We had some nominal price increases at the beginning of this year. They weren't across the board, and they were in select product lines and tissue lines. But they went into effect at the very beginning of this year, and they were probably in the mid-single digits on average. But it wasn't across all tissue lines or products lines.

Okay. Thank you very much.

Our next question is from Raj Denhoy from Piper Jaffray. Please state your question.

Hi. Just a quick follow-up. I'm not sure if you guys gave an update on the ProPatch product. I think you submitted a 510k. But I'm not sure whether you have received anything back yet?

We did get a 510k clearance from the FDA on that particular project, Raj, and as we have indicated in some of our previous conference calls, there were two areas that we were really focusing on. The first being rotator cuff repair. And as a result of the transaction that we completed with Regeneration Technologies, we are now in the process of seeking a partner to work with us on the distribution of ProPatch for sports medicine injuries.

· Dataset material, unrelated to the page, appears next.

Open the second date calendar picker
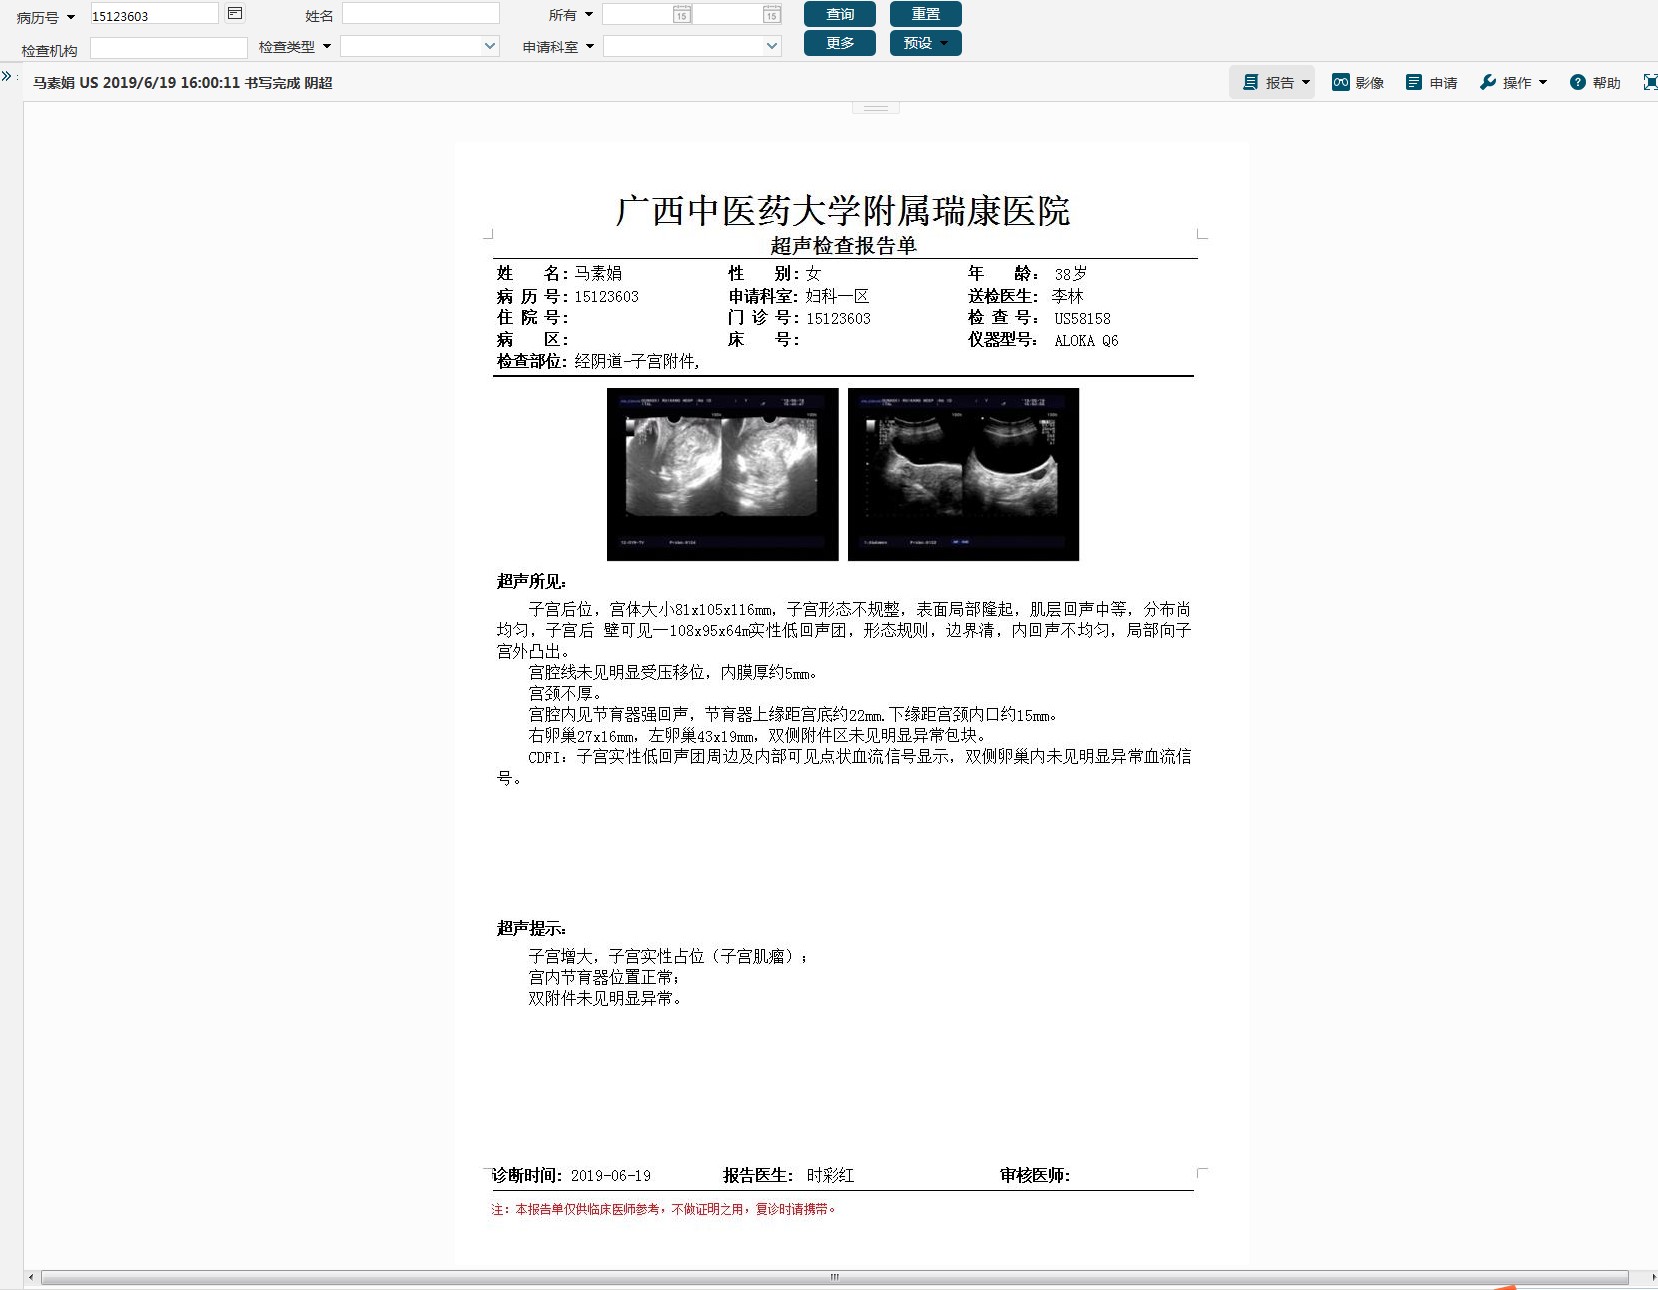This screenshot has height=1290, width=1658. click(x=771, y=15)
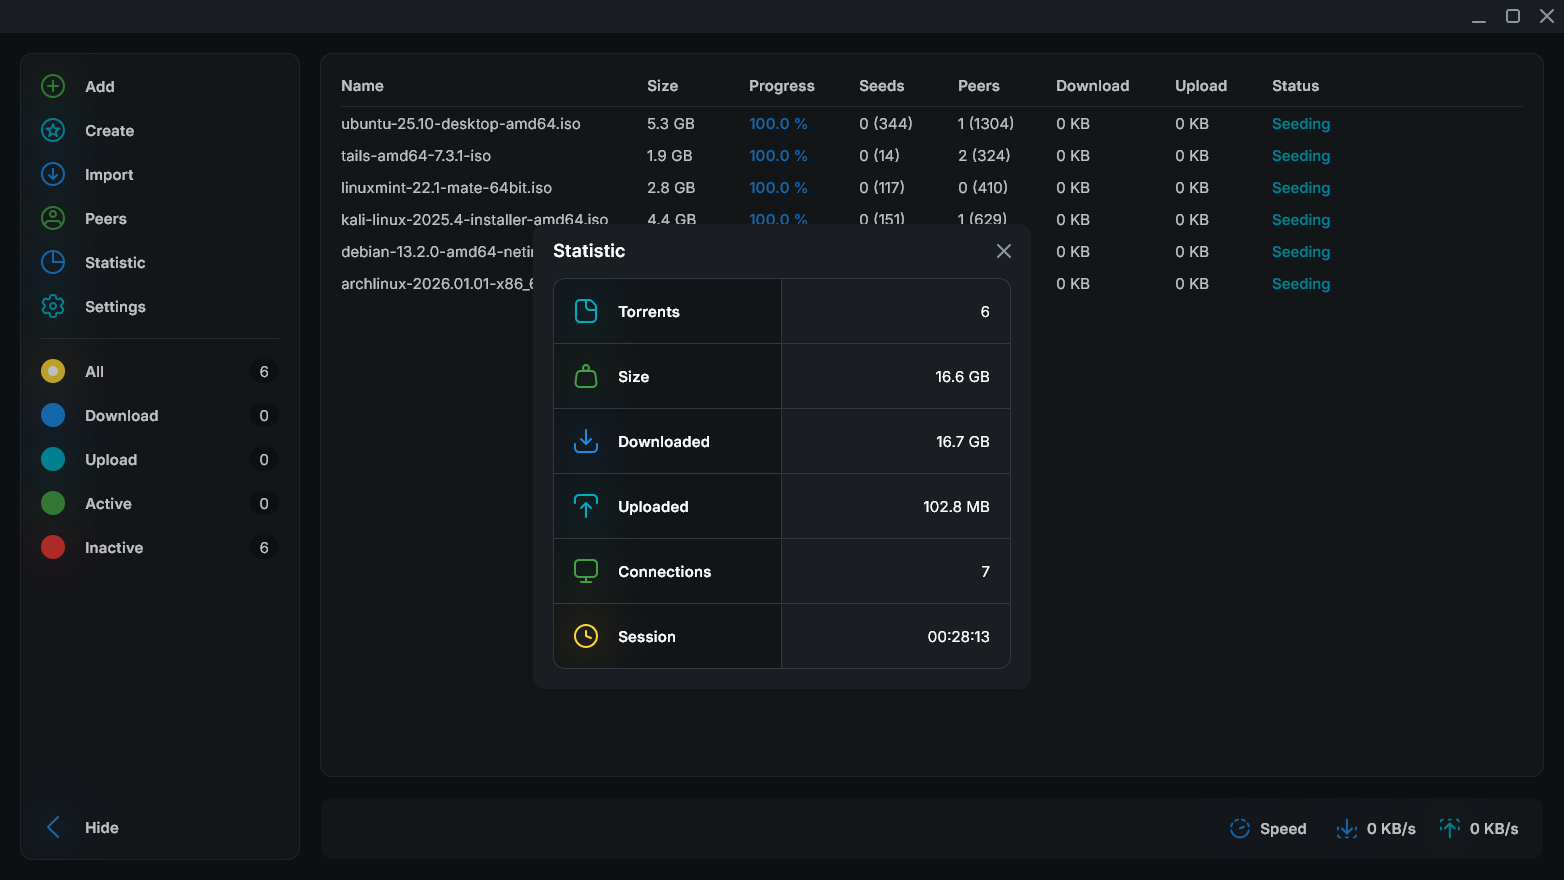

With that being said, we remain focused on ProPatch for hernia repair. We are in the process of evaluating our pathway to commercialization in that area, and we can probably have more details to share with you in our next conference call about when you would expect us to launch in that particular market.

When might you be able to share some data on that product? And how it compares to some of the other products on the market?

We have a lot of bench data right now, Raj. One of the things that we had anticipated doing with ProPatch and sports medicine was conducting a post-approval study. That study had already been designed and approved, but again, with the RTI transaction, we had put that study on hold.

We are in the process of doing the same thing for ProPatch's use in general surgery and hernia repair, designing a study, recruiting investigators, and we will have more color on that particular study probably in our next conference call.

Fair enough. Thank you.

There are no further questions at this time. I would now like to turn the floor back over to Mr. Anderson for closing comments.

Thank you for joining us today. And we look forward to speaking with you after the close of the first quarter.

Ladies and gentlemen, this does conclude today's teleconference. You may disconnect your lines at this time. Thank you for your participation.